======== RECORDS PROVIDED

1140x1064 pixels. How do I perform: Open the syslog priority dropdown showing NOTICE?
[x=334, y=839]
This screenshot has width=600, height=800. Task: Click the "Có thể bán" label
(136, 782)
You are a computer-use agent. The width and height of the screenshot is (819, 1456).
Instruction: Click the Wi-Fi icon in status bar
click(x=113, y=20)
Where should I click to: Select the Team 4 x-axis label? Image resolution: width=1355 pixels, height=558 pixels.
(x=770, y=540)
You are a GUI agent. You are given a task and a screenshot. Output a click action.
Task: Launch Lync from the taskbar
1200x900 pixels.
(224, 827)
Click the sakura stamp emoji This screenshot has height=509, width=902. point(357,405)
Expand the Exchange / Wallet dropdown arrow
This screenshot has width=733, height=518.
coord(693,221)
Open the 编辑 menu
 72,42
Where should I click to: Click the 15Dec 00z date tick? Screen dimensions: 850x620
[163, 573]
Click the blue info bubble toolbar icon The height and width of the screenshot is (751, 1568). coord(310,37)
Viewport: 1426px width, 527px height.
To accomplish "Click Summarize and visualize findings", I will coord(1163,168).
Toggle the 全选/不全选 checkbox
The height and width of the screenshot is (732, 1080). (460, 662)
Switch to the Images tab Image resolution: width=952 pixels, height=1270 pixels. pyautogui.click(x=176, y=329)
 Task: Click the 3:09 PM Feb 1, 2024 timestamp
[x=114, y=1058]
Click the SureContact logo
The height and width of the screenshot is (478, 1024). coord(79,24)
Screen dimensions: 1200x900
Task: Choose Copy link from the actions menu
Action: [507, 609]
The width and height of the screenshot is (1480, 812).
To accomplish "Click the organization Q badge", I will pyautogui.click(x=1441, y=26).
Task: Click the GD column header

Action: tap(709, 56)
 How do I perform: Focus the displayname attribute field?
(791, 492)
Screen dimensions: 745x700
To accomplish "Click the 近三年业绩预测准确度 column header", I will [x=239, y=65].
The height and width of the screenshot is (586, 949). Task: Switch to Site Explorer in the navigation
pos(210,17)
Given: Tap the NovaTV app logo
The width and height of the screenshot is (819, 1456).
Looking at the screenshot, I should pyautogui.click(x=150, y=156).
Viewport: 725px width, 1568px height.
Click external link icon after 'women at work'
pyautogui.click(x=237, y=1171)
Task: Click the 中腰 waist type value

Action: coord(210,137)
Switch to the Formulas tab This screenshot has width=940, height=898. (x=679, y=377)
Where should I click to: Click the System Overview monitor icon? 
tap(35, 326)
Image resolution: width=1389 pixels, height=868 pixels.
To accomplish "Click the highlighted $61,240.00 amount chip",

================

WHAT IS BEING ASKED: Make an exact copy of all the data.

SOLUTION TO THIS TASK:
1140x1064 pixels. How do I perform: Open the syslog priority dropdown showing NOTICE?
[x=334, y=839]
This screenshot has width=600, height=800. Task: Click the "Có thể bán" label
(136, 782)
You are a computer-use agent. The width and height of the screenshot is (819, 1456).
Instruction: Click the Wi-Fi icon in status bar
click(x=113, y=20)
Where should I click to: Select the Team 4 x-axis label? Image resolution: width=1355 pixels, height=558 pixels.
(x=770, y=540)
You are a GUI agent. You are given a task and a screenshot. Output a click action.
Task: Launch Lync from the taskbar
1200x900 pixels.
(224, 827)
Click the sakura stamp emoji This screenshot has height=509, width=902. point(357,405)
Expand the Exchange / Wallet dropdown arrow
This screenshot has width=733, height=518.
coord(693,221)
Open the 编辑 menu
 72,42
Where should I click to: Click the 15Dec 00z date tick? Screen dimensions: 850x620
[163, 573]
Click the blue info bubble toolbar icon The height and width of the screenshot is (751, 1568). coord(310,37)
Viewport: 1426px width, 527px height.
To accomplish "Click Summarize and visualize findings", I will coord(1163,168).
Toggle the 全选/不全选 checkbox
The height and width of the screenshot is (732, 1080). (460, 662)
Switch to the Images tab Image resolution: width=952 pixels, height=1270 pixels. pyautogui.click(x=176, y=329)
 Task: Click the 3:09 PM Feb 1, 2024 timestamp
[x=114, y=1058]
Click the SureContact logo
The height and width of the screenshot is (478, 1024). coord(79,24)
Screen dimensions: 1200x900
Task: Choose Copy link from the actions menu
Action: [507, 609]
The width and height of the screenshot is (1480, 812).
To accomplish "Click the organization Q badge", I will pyautogui.click(x=1441, y=26).
Task: Click the GD column header

Action: tap(709, 56)
 How do I perform: Focus the displayname attribute field?
(791, 492)
Screen dimensions: 745x700
To accomplish "Click the 近三年业绩预测准确度 column header", I will [x=239, y=65].
The height and width of the screenshot is (586, 949). Task: Switch to Site Explorer in the navigation
pos(210,17)
Given: Tap the NovaTV app logo
The width and height of the screenshot is (819, 1456).
Looking at the screenshot, I should pyautogui.click(x=150, y=156).
Viewport: 725px width, 1568px height.
Click external link icon after 'women at work'
pyautogui.click(x=237, y=1171)
Task: Click the 中腰 waist type value

Action: coord(210,137)
Switch to the Formulas tab This screenshot has width=940, height=898. (x=679, y=377)
Where should I click to: Click the System Overview monitor icon? 
tap(35, 326)
Image resolution: width=1389 pixels, height=868 pixels.
To accomplish "Click the highlighted $61,240.00 amount chip",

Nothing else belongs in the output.